Regularity of eigenfunctions of a self-adjoint differential operator in Gilbarg-Trudinger

Let $$\Omega$$ be a bounded smooth domain, $$Lu = D_i \left( a^{ij} (x) D_ju \right)$$, and two constants $$\lambda, \Lambda > 0$$. Suppose the coefficient $$a$$ is measurable, symmetric, and satisfies $$a^{ij} \xi_i \xi_j \ge \lambda \vert{\xi} \vert^2 \quad \text{ and} \quad \sum_{i,j}^{} \vert{a^{ij}(x)}\vert \le \Lambda^2,$$ for all $$x \in \Omega, \xi \in \mathbb{R}^n$$. However, $$a$$ can be discontinuous and not belong to any $$VMO$$ or $$BMO$$ spaces.

Let $$u \in W^{1,2}(\Omega)$$ be a weak solution of $$Lu = g$$ for $$g \in L^{q/2},~ q > n$$. Denote by $$\mathtt{data} = (\lambda,\Lambda,n,q)$$. Then Theorem 8.15 in Gilbarg-Trudinger, Elliptic Partial Differential Equations of Second Order, says that $$\Vert u \Vert_{L^{\infty}(\Omega)} \le C (\mathtt{data}) \left( \Vert u \Vert_{L^2(\Omega)} + \Vert g \Vert_{L^{q/2}(\Omega)} \right),$$ and Theorem 8.24 in the same book says that for any $$\Omega' \subset \Omega$$, $$\Vert u \Vert_{C^{\alpha} \left( \Omega' \right)} \le K (\mathtt{data}, \text{dist}(\Omega',\Omega)) \left( \Vert u \Vert_{L^2(\Omega)} + \Vert g \Vert_{L^{q/2}(\Omega)}\right).$$

On page 214, after Theorem 8.37, the authors claim that solutions $$w \in W^{1,2}_0(\Omega)$$ of the eigenvalue problem $$Lw + \sigma w = 0,$$ belong to $$L^{\infty} (\Omega) \cap C^{\alpha}(\Omega)$$, thanks to the above theorems 8.15 and 8.24.
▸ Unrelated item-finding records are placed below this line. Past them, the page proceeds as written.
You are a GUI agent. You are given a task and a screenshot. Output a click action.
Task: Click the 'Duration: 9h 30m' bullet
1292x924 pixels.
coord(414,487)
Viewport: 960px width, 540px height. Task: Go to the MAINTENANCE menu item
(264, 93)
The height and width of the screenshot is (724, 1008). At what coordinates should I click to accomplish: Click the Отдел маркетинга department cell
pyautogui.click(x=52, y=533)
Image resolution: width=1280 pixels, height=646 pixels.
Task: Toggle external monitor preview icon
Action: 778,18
My question: If $$2 \le n \le 4$$, then by Sobolev embedding, we have $$w \in W^{1,2}_0 \hookrightarrow L^{q/2}$$ for some $$q > n$$. Therefore, we can apply theorems 8.15 and 8.24. What about the case $$n \ge 5$$?

Any insights or references are appreciated! Thank you.
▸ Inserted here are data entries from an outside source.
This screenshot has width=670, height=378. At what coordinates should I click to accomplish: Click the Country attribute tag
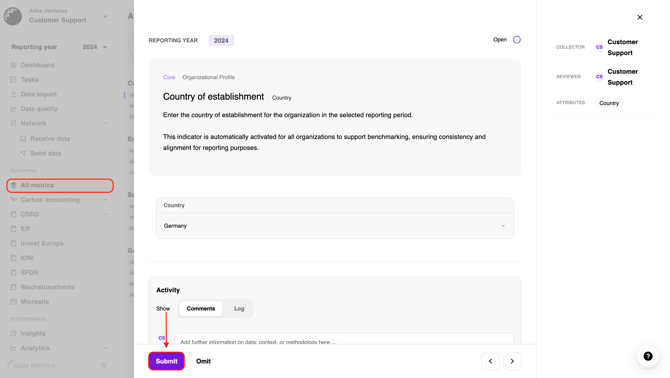(x=609, y=103)
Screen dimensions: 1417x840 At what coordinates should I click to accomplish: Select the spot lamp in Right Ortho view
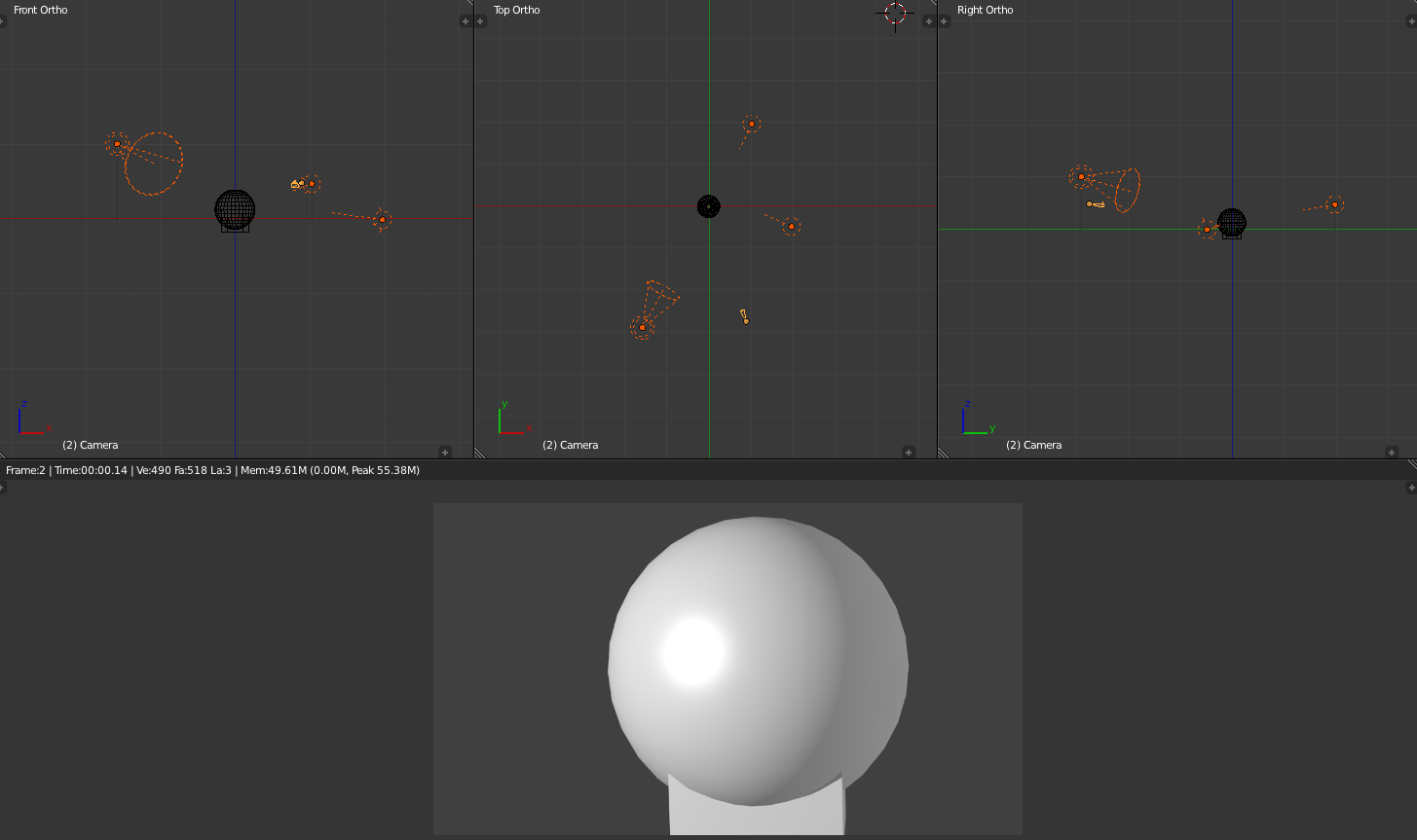tap(1081, 176)
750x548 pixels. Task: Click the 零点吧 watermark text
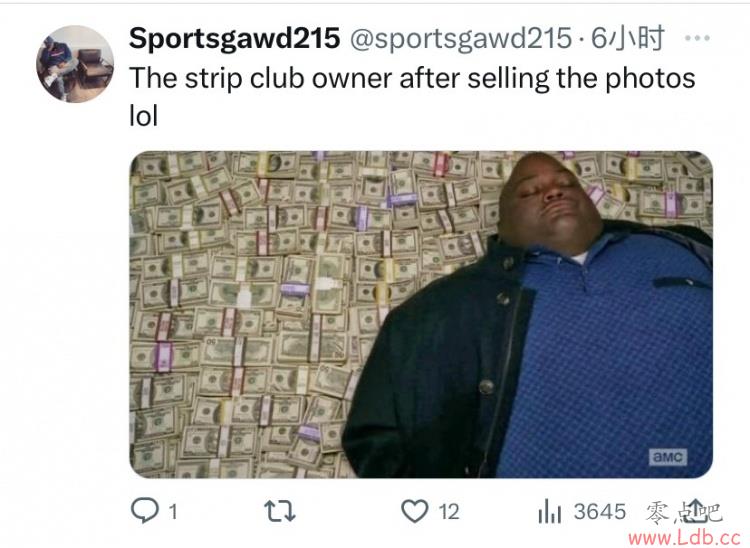(x=683, y=513)
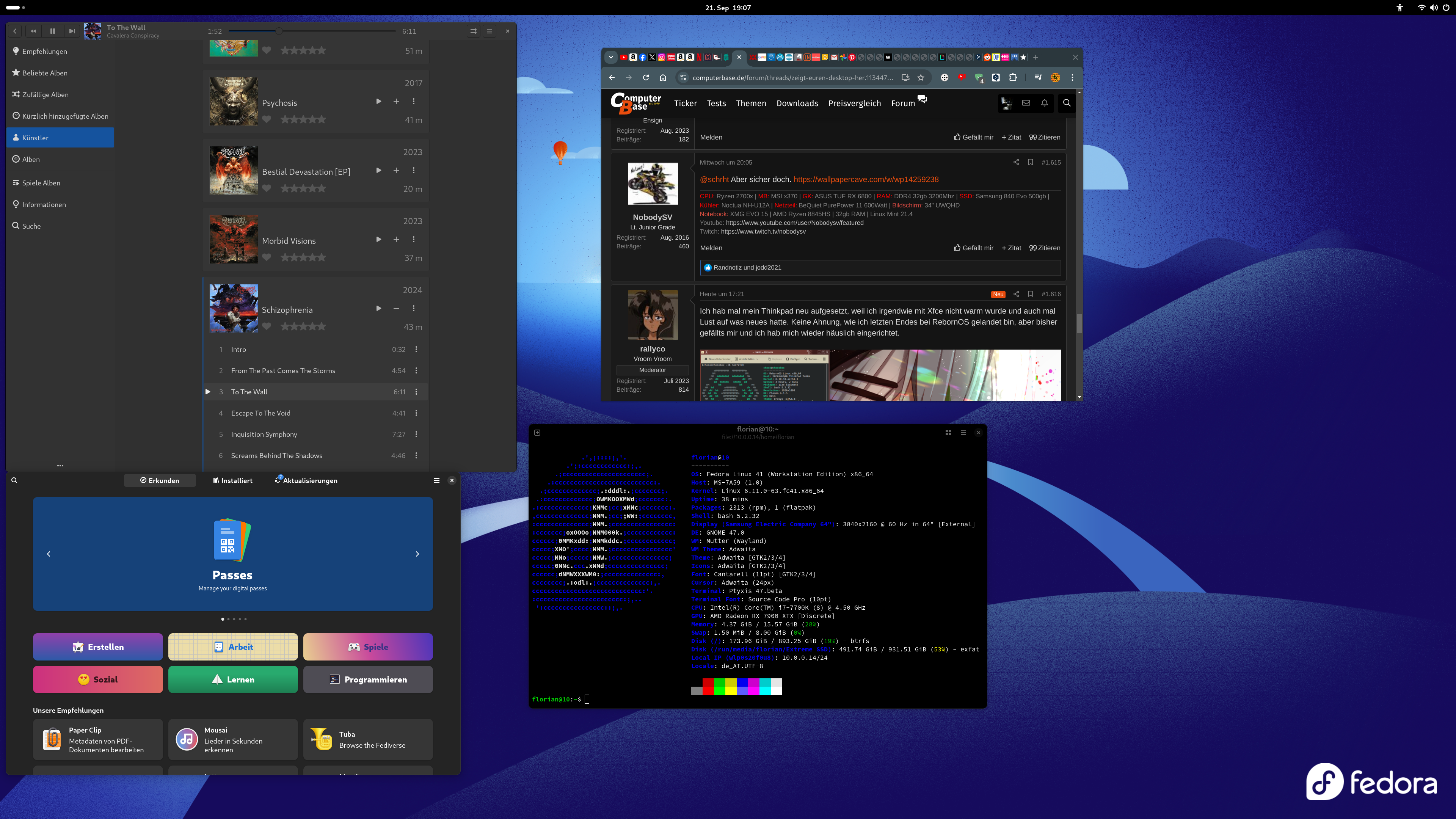Open the Psychosis album overflow menu
The image size is (1456, 819).
click(414, 101)
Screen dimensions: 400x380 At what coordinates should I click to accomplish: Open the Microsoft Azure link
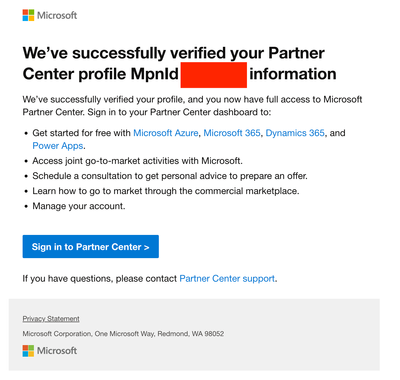pyautogui.click(x=166, y=133)
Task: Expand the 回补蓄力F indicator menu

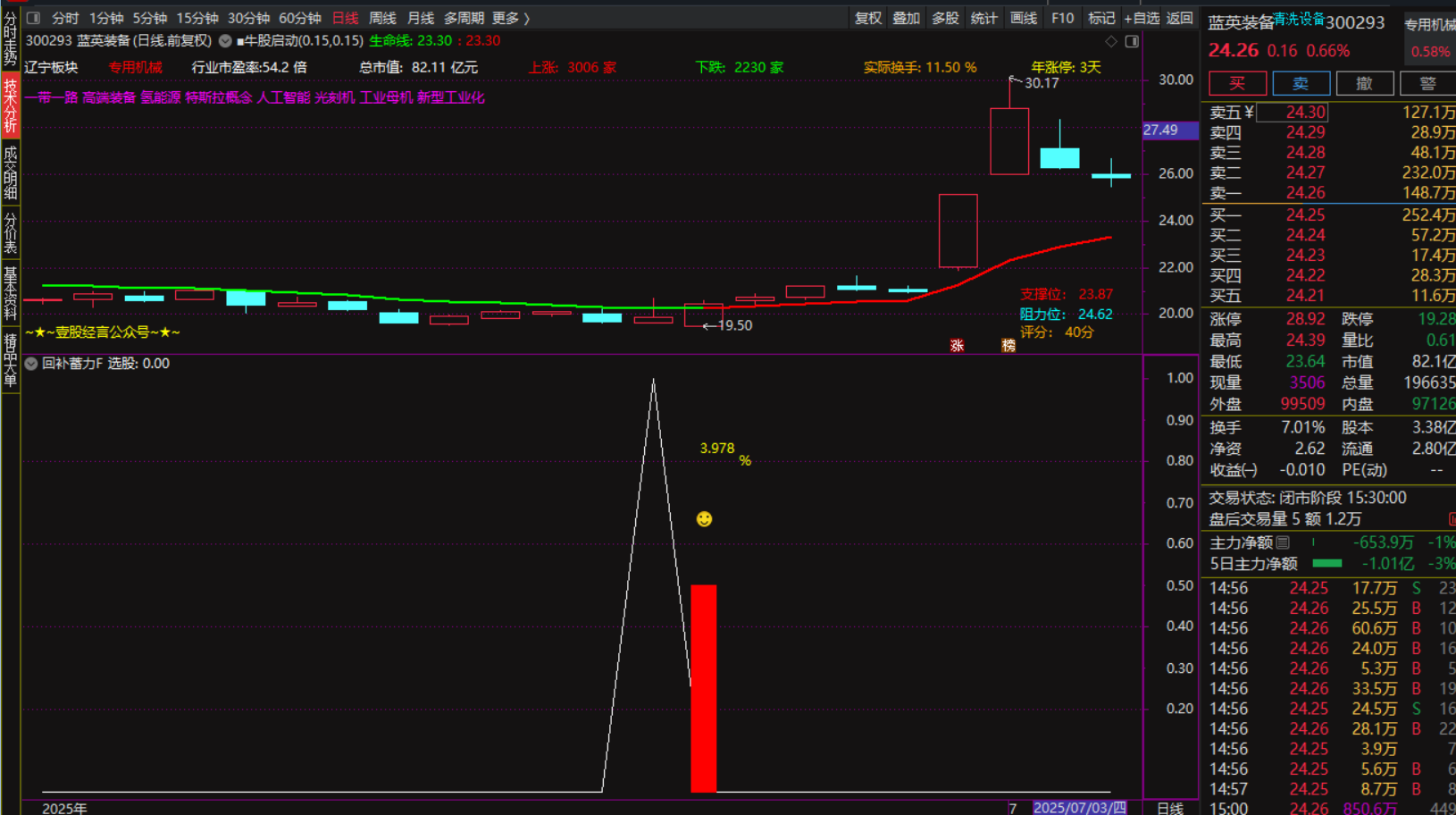Action: [x=31, y=364]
I'm sorry I ignore the condition of $$a_{ij}$$, but there is a Moser's iteration for $$-\Delta u + V(x)u=0$$. For instance, see Struwe's Variational Methods Appendix B lemma B.3. And I think this iteration doesn't need the continuous of $$a$$.
More precisely, integral the equation $$Lu+cu=0$$ by $$u\min\{|u|^{2s}, M^2\}\in H_{0}^{1}(\Omega)$$, then we have $$\int a^{ij}u_i u_j \min\{|u|^{2s}, M^2\} +\frac{s}{2}\int _{|u|^s\leq M} a^{ij} (|u|^2)_i (|u|^2)_j|u|^{2s-2}\leq c\int |u|^2\min\{|u|^{2s},M^2\}.$$ For $$s$$ small enough such that $$u\in L^{2+2s}(\Omega)$$ we have $$\int a^{ij}u_i u_j \min\{|u|^{2s}, M^2\} \text{ is bounded uniformly with} ~M.$$ Hence let $$M\to \infty$$, we have $$\int |D|u|^{s+1}|^2<\infty,$$ which means, by Sobolev embedding, $$u\in L^{\frac{(2s+2)n}{n-2}}(\Omega)$$. By iteration, you can obtain that $$u\in L^{q}(\Omega)$$ for all $$q>1$$.